No one really knew what to expect when the best golfers in the world played Los Angeles Country Club for the first time in competition during the opening round of the 123rd U.S. Open. Yet it’s safe to say no one was expecting this.

Overcast skies with almost no wind left LACC primed for red numbers, resulting in the various U.S. Open scoring records that fell on Thursday. Leading the way were Rickie Fowler and Xander Schuaffele, who in a matter of 15 minutes became the first and second players ever to shoot 62s in the 127-year history of the national championship.

"When I showed up this morning and our agronomist said the mist isn’t helping us and it’s softer than we had planned, we knew the scores were going to be good but didn’t know how good," said John Bodenhamer, USGA chief championships officer, during an interview on Golf Channel's "Live From" broadcast after the end of play Thursday.

While they seemed like the outliers early on, as the first round played out, the overall scoring average settled at 71.328 on the par-70 layout. That broke the previous mark for lowest first round of a U.S. Open set in 1993 at Baltusrol with a 72.29 mark and finsihed up as the sixth lowest opening round in men’s major championship history.

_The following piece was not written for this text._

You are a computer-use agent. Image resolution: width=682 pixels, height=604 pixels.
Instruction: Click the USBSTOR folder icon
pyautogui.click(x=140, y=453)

"There is so much unknown about Los Angeles Country Club," Bodenhamer said. "We couldn’t have predicted what happened today. We felt good about our plan. We thought the sun would break through today, but it didn’t. Maybe in hindsight could we have done a few things different, sure."

Specifically, four tee boxes were up from their farthest position, which won't be the case on Friday, according to Bodenhamer, not as a reaction to the low scores but as part of a strategy laid out ahead of the championship. "I’ll tell you what we won’t do, we aren’t going to force anything," Bodenhamer said. "We could do things that could make it stupid hard. We’re not going to do that. We’re going to stay with our plan."

Prior to Thursday, the record for most scores of 65 or better during any single round of the U.S. Open was four during the second round of the 2009 championship at Bethpage Black, and the most such scores in the first round of a U.S. Open was two, which happened, in 1980, 2003 and 2015. On Thursday, six players went that low.

Mind you, some old records weren't broken. One that didn’t fall was the most sub-par scores in the opening round, set at 44 back in 2017 at Erin Hills. Only 37 players shot 69 or lower this Thursday.

But arguably the most remarkable of all the scoring records set was the one that accounted for a lack of futility. Never in U.S. Open history had there been an opening round where there wasn't at least one player who failed to break 80. Yet the worst round posted on Thursday at LACC was a 79 from Aaron Wise and Alexander Yang.